- CONSIGNA 1 -
Sustituye "bálsamo" por "remedio" y reproduce el fragmento del texto sobre Octavio Paz de "Octavio Paz acaba" a "este calendario cruel.".
────────────────────────────────────────
Octavio Paz acaba de llegar a cien
años de su nacimiento. Digo que “acaba de llegar” porque la genialidad de su
obra lo hace, mas que cercano o imperecedero, necesario; en especial por la celeridad
que agota la sensibilidad humana.
Lo ideal hubiese sido el que esta
entrada se hubiese realizado en el mismo día de la efemérides, pero todo el que
conoce a quien suscribe sabe que esas certezas nunca han sido mi fuerte.
Volver a la poesía es el bálsamo
que nos salva de ser devorados por las precarias circunstancias de la
convivencia en la caótica realidad de este calendario cruel.
Soy un lector de Paz el ensayista,
pero de su poemario “Arbol adentro” (Seix Barral, 1986), presento este ars
poética que define, a mi juicio, gran parte de la pluralidad temática de este
vate latinoamericano, que me sorprendió al leer con esa ingenuidad develada de
la adolescencia en la cual, como casi toda mi generación, empezaba el juego
tonto de negarme a la inminente caza de la poesía.
────────────────────────────────────────
- CONSIGNA 2 -
Convierte en un CSV de dos columnas, "entrada" y "salida", el listado desde la línea con "The image size is (1366, 768). How" hasta la línea con "should pyautogui.click(x=487, y=96).", ambas incluidas. Pon una fila por cada par formado por un texto y su respuesta, con cada valor en un solo campo entre comillas y los saltos de línea cambiados por espacios.

[Entradas de datos guardadas]
────────────────────────────────────────
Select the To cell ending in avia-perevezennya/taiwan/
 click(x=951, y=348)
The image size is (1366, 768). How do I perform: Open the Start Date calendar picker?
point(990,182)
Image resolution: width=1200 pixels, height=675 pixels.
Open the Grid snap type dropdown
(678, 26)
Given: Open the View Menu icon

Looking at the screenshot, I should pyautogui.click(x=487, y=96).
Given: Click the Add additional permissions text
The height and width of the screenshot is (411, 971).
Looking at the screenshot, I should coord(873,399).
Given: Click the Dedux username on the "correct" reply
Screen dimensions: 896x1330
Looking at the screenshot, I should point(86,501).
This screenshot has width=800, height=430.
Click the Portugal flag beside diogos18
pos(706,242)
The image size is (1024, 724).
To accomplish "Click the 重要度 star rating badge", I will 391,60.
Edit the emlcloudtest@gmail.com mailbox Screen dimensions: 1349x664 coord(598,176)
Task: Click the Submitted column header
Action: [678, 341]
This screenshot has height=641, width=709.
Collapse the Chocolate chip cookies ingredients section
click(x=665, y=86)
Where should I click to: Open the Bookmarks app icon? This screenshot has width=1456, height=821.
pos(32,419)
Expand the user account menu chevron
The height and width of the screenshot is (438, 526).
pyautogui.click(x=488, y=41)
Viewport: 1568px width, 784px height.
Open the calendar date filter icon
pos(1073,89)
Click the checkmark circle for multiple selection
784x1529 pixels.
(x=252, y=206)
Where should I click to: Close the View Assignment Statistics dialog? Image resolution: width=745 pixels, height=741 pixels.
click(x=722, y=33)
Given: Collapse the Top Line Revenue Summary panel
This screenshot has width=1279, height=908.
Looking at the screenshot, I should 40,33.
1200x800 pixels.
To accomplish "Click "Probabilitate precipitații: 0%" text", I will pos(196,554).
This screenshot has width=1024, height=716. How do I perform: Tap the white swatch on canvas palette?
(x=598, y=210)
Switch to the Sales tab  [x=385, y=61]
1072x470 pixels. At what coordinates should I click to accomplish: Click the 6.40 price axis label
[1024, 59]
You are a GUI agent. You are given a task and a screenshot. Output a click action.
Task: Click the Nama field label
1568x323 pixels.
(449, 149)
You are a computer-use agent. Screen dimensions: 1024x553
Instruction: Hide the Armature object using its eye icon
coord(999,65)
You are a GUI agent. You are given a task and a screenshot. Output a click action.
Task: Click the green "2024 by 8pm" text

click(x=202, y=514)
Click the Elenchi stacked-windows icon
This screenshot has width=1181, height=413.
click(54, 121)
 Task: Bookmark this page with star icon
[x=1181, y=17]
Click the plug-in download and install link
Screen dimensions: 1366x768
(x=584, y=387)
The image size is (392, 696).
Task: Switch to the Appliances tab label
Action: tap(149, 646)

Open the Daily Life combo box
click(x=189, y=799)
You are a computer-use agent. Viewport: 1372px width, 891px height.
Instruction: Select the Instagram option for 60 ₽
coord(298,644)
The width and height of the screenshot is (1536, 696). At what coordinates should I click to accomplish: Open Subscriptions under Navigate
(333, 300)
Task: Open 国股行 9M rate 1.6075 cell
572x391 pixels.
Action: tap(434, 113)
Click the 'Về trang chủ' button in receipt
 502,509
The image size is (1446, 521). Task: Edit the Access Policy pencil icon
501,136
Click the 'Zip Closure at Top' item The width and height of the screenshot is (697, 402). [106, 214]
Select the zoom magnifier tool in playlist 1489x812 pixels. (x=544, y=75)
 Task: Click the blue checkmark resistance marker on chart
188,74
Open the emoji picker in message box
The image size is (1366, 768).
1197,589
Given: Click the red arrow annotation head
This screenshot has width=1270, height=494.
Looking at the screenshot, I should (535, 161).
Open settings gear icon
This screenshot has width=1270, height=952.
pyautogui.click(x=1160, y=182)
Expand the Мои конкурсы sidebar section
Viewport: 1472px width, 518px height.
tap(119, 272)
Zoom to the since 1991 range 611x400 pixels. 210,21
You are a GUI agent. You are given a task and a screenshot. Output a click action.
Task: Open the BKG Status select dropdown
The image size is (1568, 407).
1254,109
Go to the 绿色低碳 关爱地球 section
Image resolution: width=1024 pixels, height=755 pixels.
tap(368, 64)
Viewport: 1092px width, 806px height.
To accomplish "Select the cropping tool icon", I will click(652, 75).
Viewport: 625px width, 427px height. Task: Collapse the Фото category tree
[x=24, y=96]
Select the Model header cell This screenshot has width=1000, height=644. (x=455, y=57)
────────────────────────────────────────
- RESPUESTA ESCRITA 1 -
Octavio Paz acaba de llegar a cien
años de su nacimiento. Digo que “acaba de llegar” porque la genialidad de su
obra lo hace, mas que cercano o imperecedero, necesario; en especial por la celeridad
que agota la sensibilidad humana.
Lo ideal hubiese sido el que esta
entrada se hubiese realizado en el mismo día de la efemérides, pero todo el que
conoce a quien suscribe sabe que esas certezas nunca han sido mi fuerte.
Volver a la poesía es el remedio
que nos salva de ser devorados por las precarias circunstancias de la
convivencia en la caótica realidad de este calendario cruel.

- RESPUESTA ESCRITA 2 -
entrada,salida
"The image size is (1366, 768). How do I perform: Open the Start Date calendar picker?","point(990,182)"
"Image resolution: width=1200 pixels, height=675 pixels. Open the Grid snap type dropdown","(678, 26)"
"Given: Open the View Menu icon","Looking at the screenshot, I should pyautogui.click(x=487, y=96)."